Bonus round: Why I care about native MathML

[This is week 7 of the challenge but really a post to make up for dropping the ball on week 5.]

Last week I wrote about why I care about MathML in general. Given that I work for a project that serves as a MathML polyfill, it’s worth while to to point out why native implementations matter; they matter an entire alot of mattering.

A while back, Alex Miłowski asked me for some quotes about how native MathML implementations are important so luckily I can copy myself here.

It’s important.

Some people say, “few people on the web need MathML support.” This is true. Just like saying “few people need children’s clothing”.

Why is MathML important? Education, education, and education. Mathematics is a core skill and a vast amount of educational time and effort is spent on teaching children and adults to understand and apply math & science. Very soon, HTML will be the dominating delivery method for educational content across the world. This means mathematics must be HTML, viz. MathML.

HTML rendering should be native

Where should HTML rendering be implemented? In the browser!

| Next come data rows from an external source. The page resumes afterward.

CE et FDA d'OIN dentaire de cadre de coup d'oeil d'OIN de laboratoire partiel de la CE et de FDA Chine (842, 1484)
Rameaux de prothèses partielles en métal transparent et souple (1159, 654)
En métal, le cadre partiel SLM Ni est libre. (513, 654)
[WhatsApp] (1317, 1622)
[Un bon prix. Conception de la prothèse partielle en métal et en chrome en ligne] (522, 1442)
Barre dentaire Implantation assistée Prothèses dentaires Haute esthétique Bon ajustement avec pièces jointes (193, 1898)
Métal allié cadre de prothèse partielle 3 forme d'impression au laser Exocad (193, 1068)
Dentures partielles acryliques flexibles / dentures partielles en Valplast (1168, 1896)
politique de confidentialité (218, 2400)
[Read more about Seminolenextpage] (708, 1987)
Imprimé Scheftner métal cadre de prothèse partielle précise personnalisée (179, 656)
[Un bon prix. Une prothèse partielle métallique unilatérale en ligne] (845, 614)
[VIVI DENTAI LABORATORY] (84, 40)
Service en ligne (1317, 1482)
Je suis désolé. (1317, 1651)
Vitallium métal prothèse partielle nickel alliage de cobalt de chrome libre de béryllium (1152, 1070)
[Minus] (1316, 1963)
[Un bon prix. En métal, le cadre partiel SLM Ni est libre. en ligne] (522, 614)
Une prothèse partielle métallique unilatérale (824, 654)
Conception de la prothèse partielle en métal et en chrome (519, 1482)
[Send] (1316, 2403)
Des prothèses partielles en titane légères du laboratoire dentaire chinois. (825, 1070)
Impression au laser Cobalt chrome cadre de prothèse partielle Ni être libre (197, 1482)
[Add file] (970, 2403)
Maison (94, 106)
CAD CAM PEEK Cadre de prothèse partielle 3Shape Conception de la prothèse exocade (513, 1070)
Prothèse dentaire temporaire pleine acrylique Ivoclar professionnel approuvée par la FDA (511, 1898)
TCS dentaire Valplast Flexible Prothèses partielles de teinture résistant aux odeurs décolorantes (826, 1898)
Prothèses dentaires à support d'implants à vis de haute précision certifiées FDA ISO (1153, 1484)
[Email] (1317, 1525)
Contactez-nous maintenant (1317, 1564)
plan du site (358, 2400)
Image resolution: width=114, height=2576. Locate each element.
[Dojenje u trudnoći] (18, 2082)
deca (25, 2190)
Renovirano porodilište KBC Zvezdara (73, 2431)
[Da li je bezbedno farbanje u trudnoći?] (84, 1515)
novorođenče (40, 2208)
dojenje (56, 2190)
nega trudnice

MathML has been HTML from its inception and after a (forced) XML-detour, MathML is back where it belongs: a part of HTML5. MathML layout is core HTML functionality, widely used in everything from web communities to professional publishers to educational startups. HTML and thus MathML rendering belongs in the browser.

Performance

While browser vendors show great interest in enabling polyfills to behave like native implementations, polyfills implementing layout standards (MathML, Flexbox etc), in the end, will not achieve native performance. The reason is simple: layout polyfills simply enter too late in the game — after the browser layout is done, at a point where the user expects content, not additional rendering delays. Moore’s Law helps a little but, ultimately, performance issues will prevent math and science from fulfilling their potential on the web.

Robustness

Even the most advanced polyfilling technology will remain a JavaScript solution. This increases the risk of problematic interactions with regular scripts for design, user interaction, and styling. Native support will always be more robust for web developers and consumers.

Ubiquity

Even the most ideal polyfill will require a conscious choice of the web developer to load it. This poses a grave restriction for end users and the emergence of new platforms for math and science on the web. From webmailer, to web based authoring, to social networks, all of these could turn out to be highly productive platforms — but it’s unlikely their developers will consider adding a polyfill for a perceived niche. With native MathML rendering, rendering MathML would be universal.

The Future

The web has revolutionized how we communicate. Not by magic but because thought leaders continually push the envelope, building new tools and platforms that transform how we work, speak, and think. These innovations feed back into standards development, enabling everyone to benefit and restarting the process, pushing us further.

MathML 3 captures traditional mathematical typography. Thanks to polyfills, we get a glimpse of how MathML might develop, how it can revolutionize the communication and dissemination of scientific knowledge. Yet without native implementations of MathML 3, we will never see MathML 4, 5 or 10, and the opportunities this will open up.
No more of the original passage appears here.